Thanks for the issue, Ryan!

'dp_bank.get_logdelta_ana_gaussian' has two arguments. the first should be sigma. the second should be the desired epsilon. In your implementation, it seems that you passed eps first, then delta?

by the way, autodp.privacy_calibrator has been deprecated. I am attaching the suggested implementation using a Calibrator class.

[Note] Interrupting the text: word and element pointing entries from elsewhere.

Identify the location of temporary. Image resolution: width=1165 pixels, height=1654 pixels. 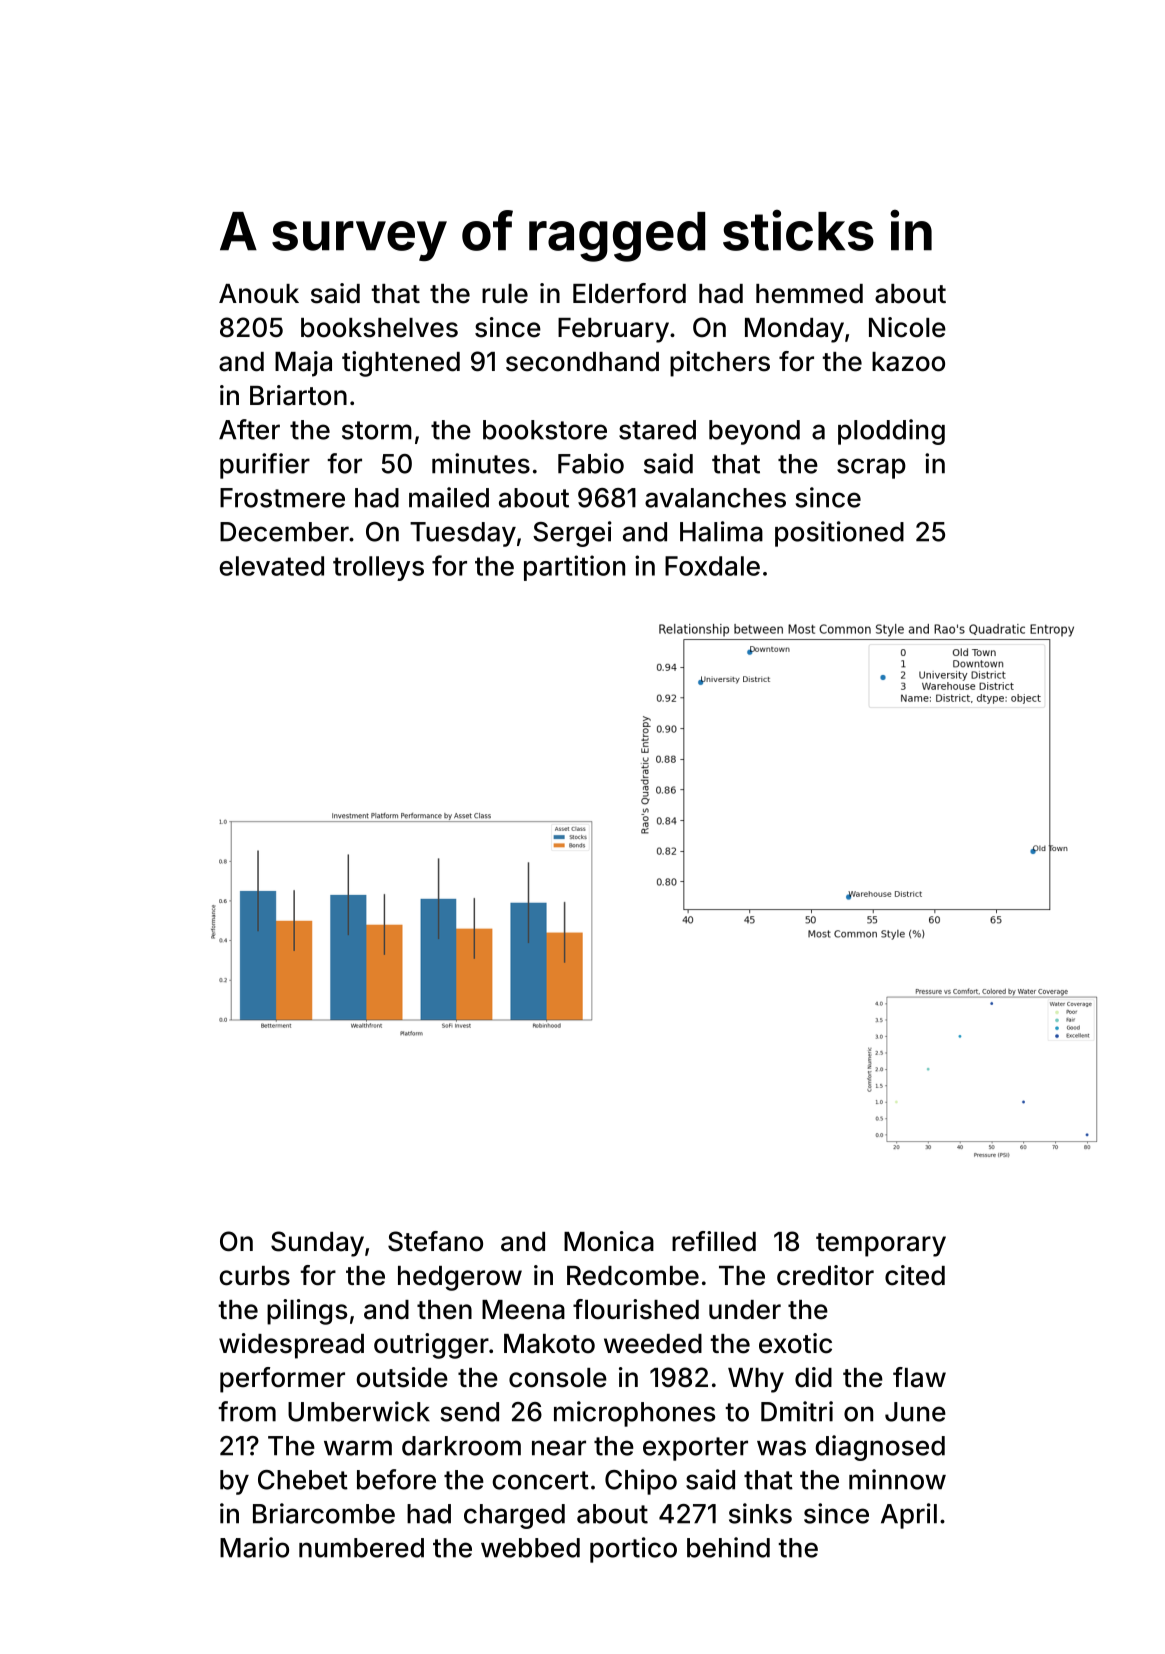
(881, 1245).
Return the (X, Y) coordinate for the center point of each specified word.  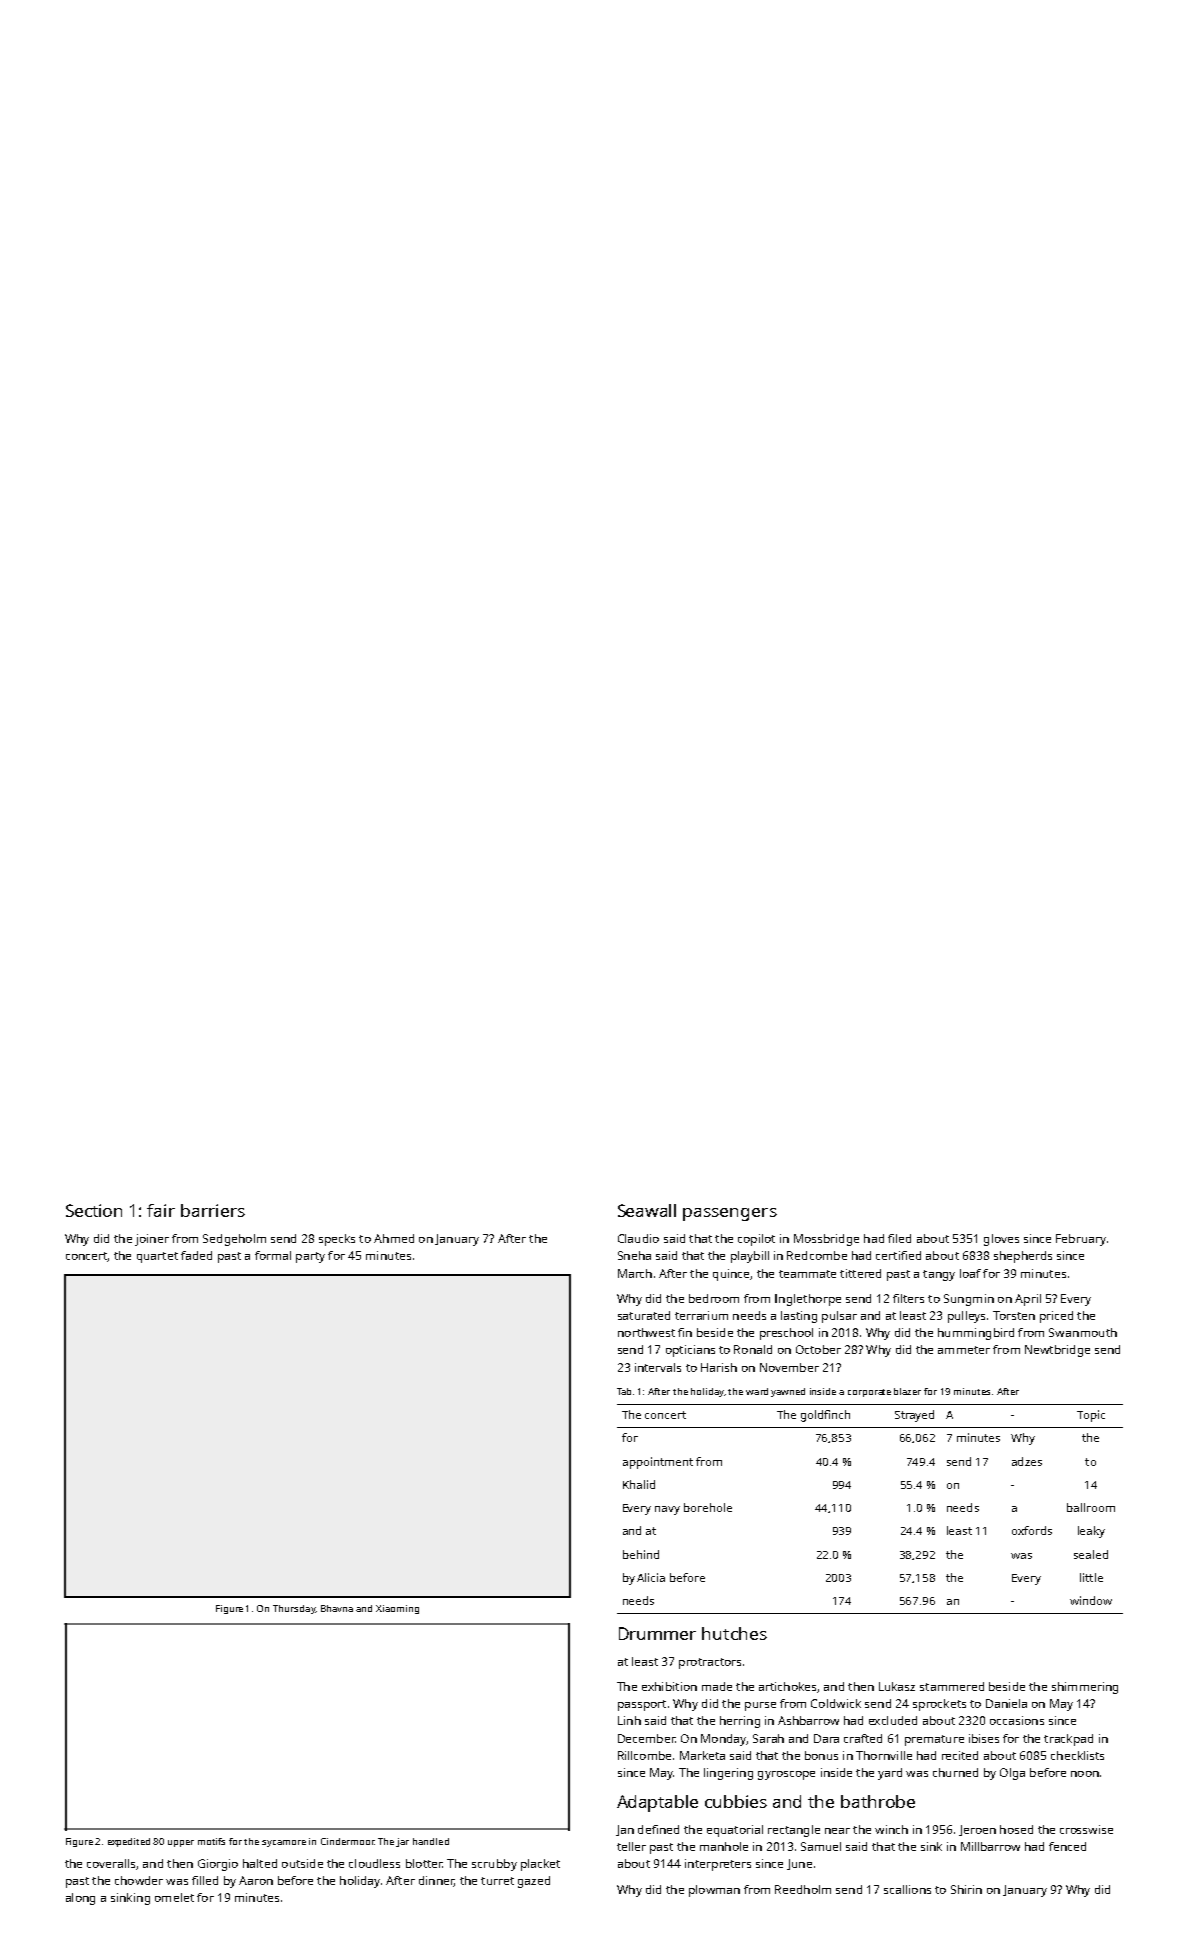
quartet (157, 1257)
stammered (952, 1686)
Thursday (294, 1609)
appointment (658, 1463)
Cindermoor (347, 1841)
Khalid (639, 1484)
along (80, 1899)
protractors (710, 1663)
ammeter (964, 1350)
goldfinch (825, 1416)
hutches (734, 1633)
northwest (646, 1332)
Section (94, 1210)
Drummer (657, 1633)
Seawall (647, 1210)
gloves (1001, 1240)
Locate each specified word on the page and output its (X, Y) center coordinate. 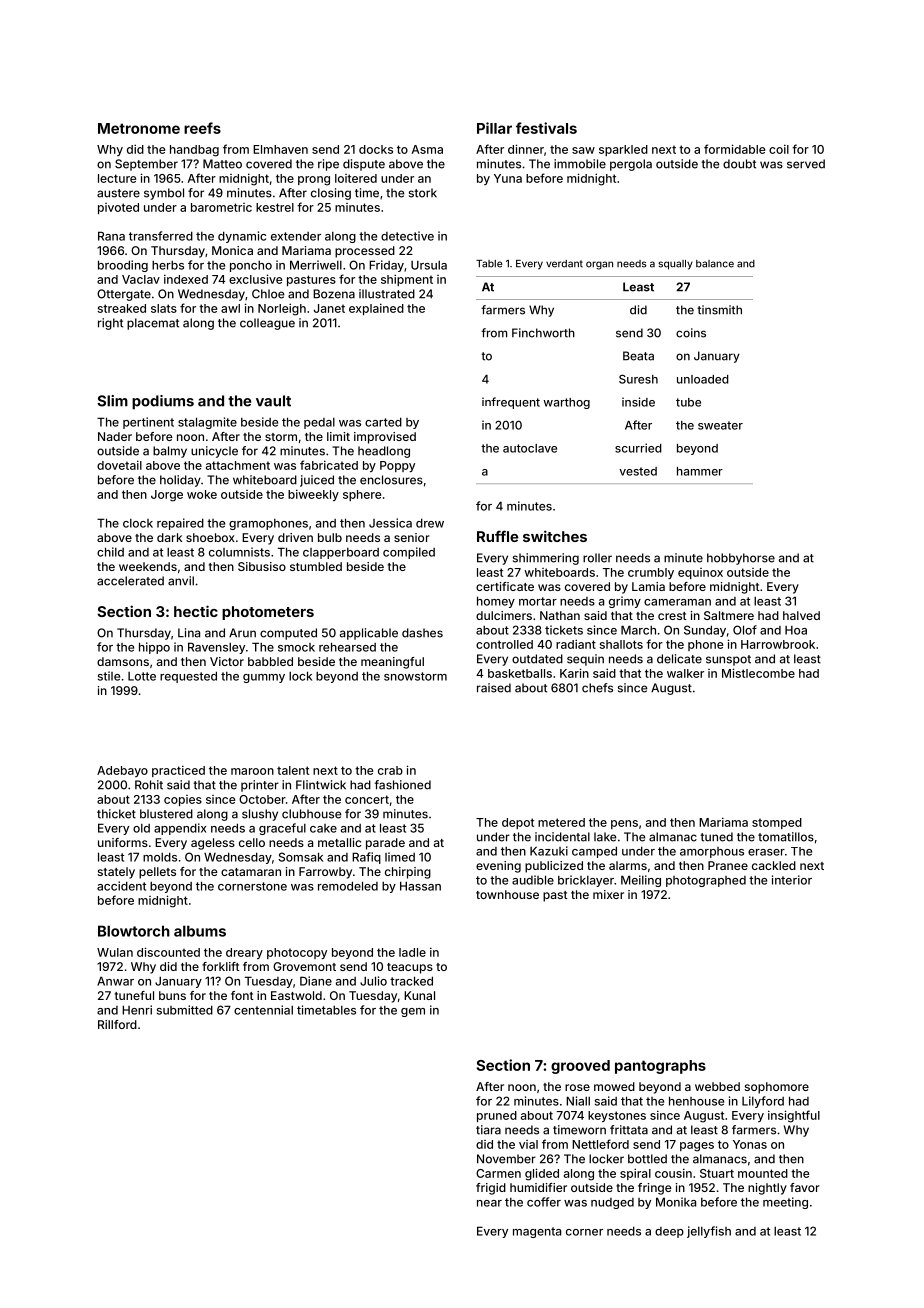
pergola (631, 165)
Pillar (494, 128)
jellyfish (709, 1232)
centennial (263, 1010)
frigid (491, 1189)
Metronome (139, 128)
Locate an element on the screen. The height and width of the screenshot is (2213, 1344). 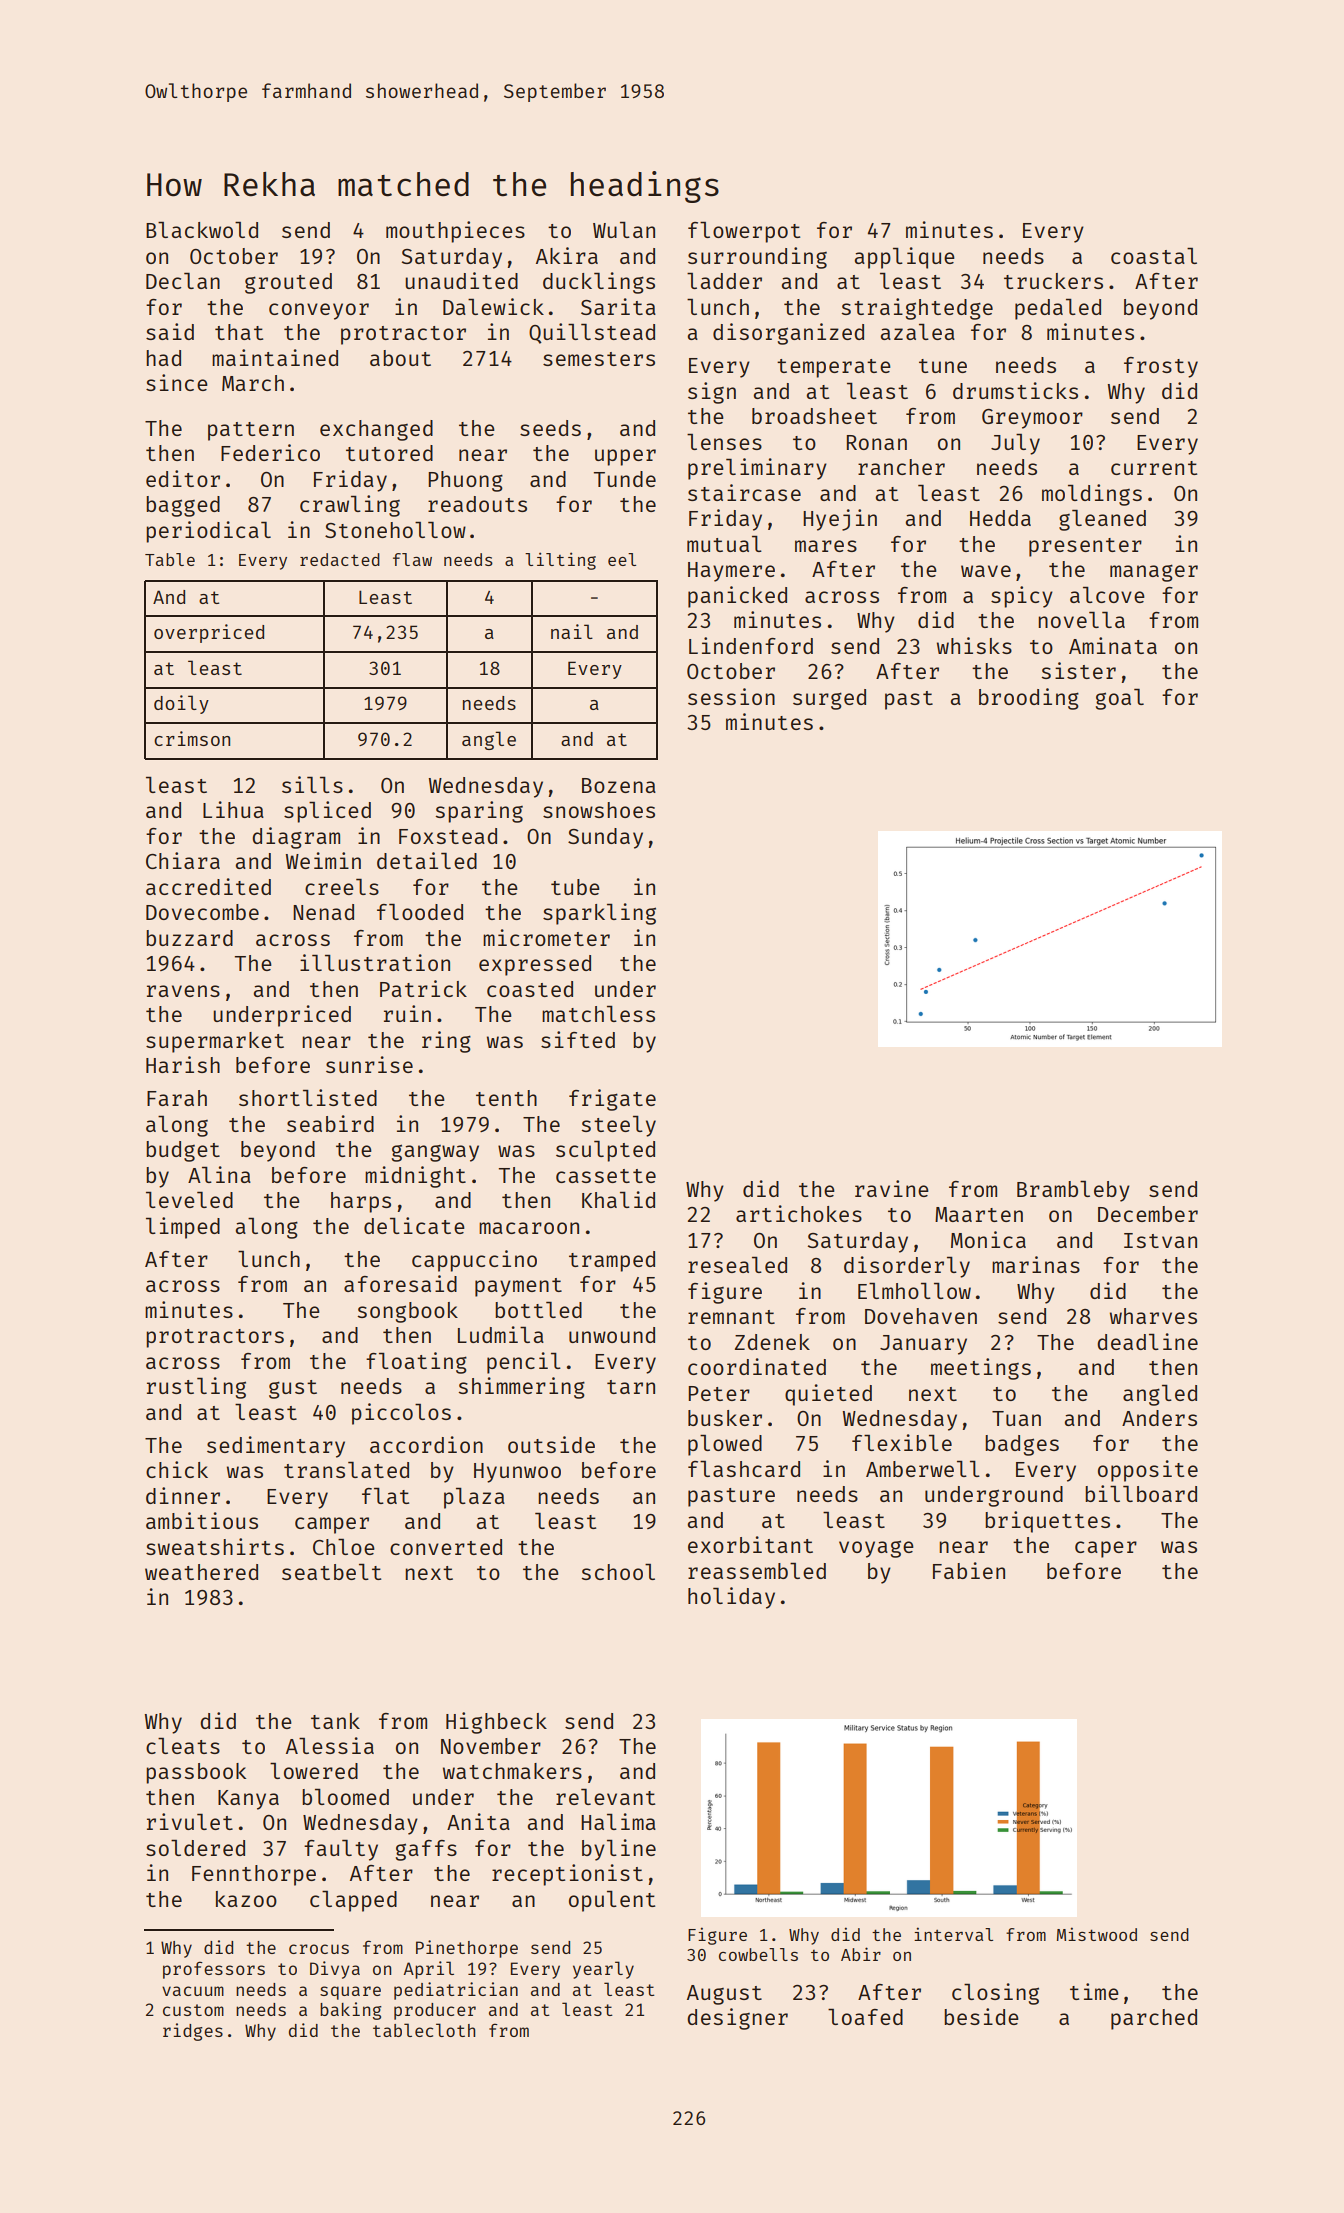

Thanks for the quick response @yuxiangw, makes sense now! I'm still seeing some discrepancies for large epsilon, however:

def predicted_delta(epsilon, target_delta = 1e-6):
  try:
    calibrate = calibrator_zoo.ana_gaussian_calibrator()
    GM = calibrate(mechanism_zoo.GaussianMechanism, epsilon, target_delta)
    sigma = GM.params['sigma']
    return np.exp(dp_bank.get_logdelta_ana_gaussian(sigma, epsilon))
  except:
    return np.nan

epsilons = np.logspace(-10, 10, base=2, num=21)
predicted_deltas = [predicted_delta(eps) for eps in epsilons]
plt.plot([1/1024, 1024], [1e-6, 1e-6], 'k--', label='Target Delta')
plt.plot(epsilons, predicted_deltas, 'o', label='Actual Delta')
plt.xscale('log')
plt.xlabel('Epsilon')
plt.ylabel('Delta')
plt.legend()

hmmmm... sorry it took me a long while to get back to you on this. I don't yet know the root cause of this, but it might be due the stopping condition for the numerical computation. Yuqing or I will try to look into this, but before that... did you manage to figure out the issue? Do you want to contribute a fix to make it more stable for large epsilons?